Speech 2: A new method to study the change of miRNA–mRNA interactions due to environmental exposures
Speaker: Pei Wang (Icahn School of Medicine at Mount Sinai)
Abstract: ntegrative approaches characterizing the interactions among different types of biological molecules have been demonstrated to be useful for revealing informative biological mechanisms. One such example is the interaction between microRNA (miRNA) and messenger RNA (mRNA), whose deregulation may be sensitive to environmental insult leading to altered phenotypes. In this work, we introduce a new network approach—integrative Joint Random Forest (iJRF), which characterizes the regulatory system between miRNAs and mRNAs using a network model. iJRF is designed to work under the high-dimension low-sample-size regime, and can borrow information across different treatment conditions to achieve more accurate network inference. It also effectively takes into account prior information of miRNA–mRNA regulatory relationships from existing databases. We then apply iJRF to data from an animal experiment designed to investigate the effect of low-dose environmental chemical exposure on normal mammary gland development. We detected a few important miRNAs that regulated a large number of mRNAs in the control group but not in the exposed groups, suggesting the disruption of miRNA activity due to chemical exposure. Effects of chemical exposure on two affected miRNAs were further validated using breast cancer human cell lines.

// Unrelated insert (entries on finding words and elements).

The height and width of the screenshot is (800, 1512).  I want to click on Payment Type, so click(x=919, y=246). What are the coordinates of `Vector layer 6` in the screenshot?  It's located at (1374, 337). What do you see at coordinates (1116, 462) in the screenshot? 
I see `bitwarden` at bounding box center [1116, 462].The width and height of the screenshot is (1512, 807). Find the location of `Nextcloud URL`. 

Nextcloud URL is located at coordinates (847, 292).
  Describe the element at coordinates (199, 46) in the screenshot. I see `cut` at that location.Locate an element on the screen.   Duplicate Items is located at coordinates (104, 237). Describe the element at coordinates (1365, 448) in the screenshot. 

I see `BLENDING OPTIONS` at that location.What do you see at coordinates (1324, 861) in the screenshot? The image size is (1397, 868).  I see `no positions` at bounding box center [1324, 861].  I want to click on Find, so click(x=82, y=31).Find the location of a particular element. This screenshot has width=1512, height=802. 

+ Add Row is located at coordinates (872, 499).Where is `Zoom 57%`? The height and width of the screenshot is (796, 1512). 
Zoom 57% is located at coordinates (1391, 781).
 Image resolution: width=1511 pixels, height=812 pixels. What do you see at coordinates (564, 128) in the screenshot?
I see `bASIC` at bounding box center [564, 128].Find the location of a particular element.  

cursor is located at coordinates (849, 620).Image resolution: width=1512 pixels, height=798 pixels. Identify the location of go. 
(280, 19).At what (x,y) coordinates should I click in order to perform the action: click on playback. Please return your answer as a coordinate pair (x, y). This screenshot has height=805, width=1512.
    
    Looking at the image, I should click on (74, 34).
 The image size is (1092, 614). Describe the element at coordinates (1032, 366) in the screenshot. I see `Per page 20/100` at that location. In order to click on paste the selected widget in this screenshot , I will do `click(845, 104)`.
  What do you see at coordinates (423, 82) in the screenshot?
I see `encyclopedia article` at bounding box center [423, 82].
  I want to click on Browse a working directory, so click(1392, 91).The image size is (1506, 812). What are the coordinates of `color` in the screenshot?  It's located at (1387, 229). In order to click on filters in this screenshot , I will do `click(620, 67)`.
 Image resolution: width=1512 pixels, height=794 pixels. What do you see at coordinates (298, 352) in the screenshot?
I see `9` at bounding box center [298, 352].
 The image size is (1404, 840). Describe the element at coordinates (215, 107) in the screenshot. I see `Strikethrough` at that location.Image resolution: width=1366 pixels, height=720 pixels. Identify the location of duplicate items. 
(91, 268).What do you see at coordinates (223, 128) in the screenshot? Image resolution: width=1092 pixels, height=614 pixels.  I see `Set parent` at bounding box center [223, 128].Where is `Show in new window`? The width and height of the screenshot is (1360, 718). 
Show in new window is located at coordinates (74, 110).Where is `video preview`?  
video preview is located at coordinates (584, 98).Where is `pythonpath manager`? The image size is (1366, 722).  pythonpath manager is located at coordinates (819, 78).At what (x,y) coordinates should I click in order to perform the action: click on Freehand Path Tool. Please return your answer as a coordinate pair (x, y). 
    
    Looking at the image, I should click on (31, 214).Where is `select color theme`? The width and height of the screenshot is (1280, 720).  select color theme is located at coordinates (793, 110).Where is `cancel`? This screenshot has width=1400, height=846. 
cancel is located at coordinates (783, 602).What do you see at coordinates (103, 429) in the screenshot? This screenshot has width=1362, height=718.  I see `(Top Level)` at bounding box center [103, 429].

Speech 3: smFARM: sparse multivariate Factor Analysis Regression Model in integrative genomics analysis
Speaker: Peter Song(Umich)
The multivariate regression model is a useful tool to explore complex associations between multiple response variables (e.g. gene expressions) and multiple predictors (e.g. SNPs). When the multiple responses are correlated, ignoring such dependency will impair statistical power in the data analysis. Motivated by an integrative genomic data, we propose a new methodology – sparse multivariate factor analysis regression model (smFARM), in which the covariance of the response variables is modeled by a factor analysis model with latent factors. This proposed method not only allows us to address the challenge that the number of genetic predictors is larger than the sample size, but also to adjust for unobserved genetic and/or non-genetic factors that potentially conceal the underlying real response-predictor associations. The proposed smFARM is implemented efficiently by utilizing the strength of the EM algorithm and the group-wise coordinate descend algorithm. In addition, the identified latent factors are explained by the means of gene enrichment analysis. The proposed methodology is evaluated and compared to the existing methods through extensive simulation studies. We apply smFARM in an integrative genomics analysis of a breast cancer dataset on the relationship between DNA copy numbers and gene expression arrays to derive genetic regulatory patterns relevant to breast cancer.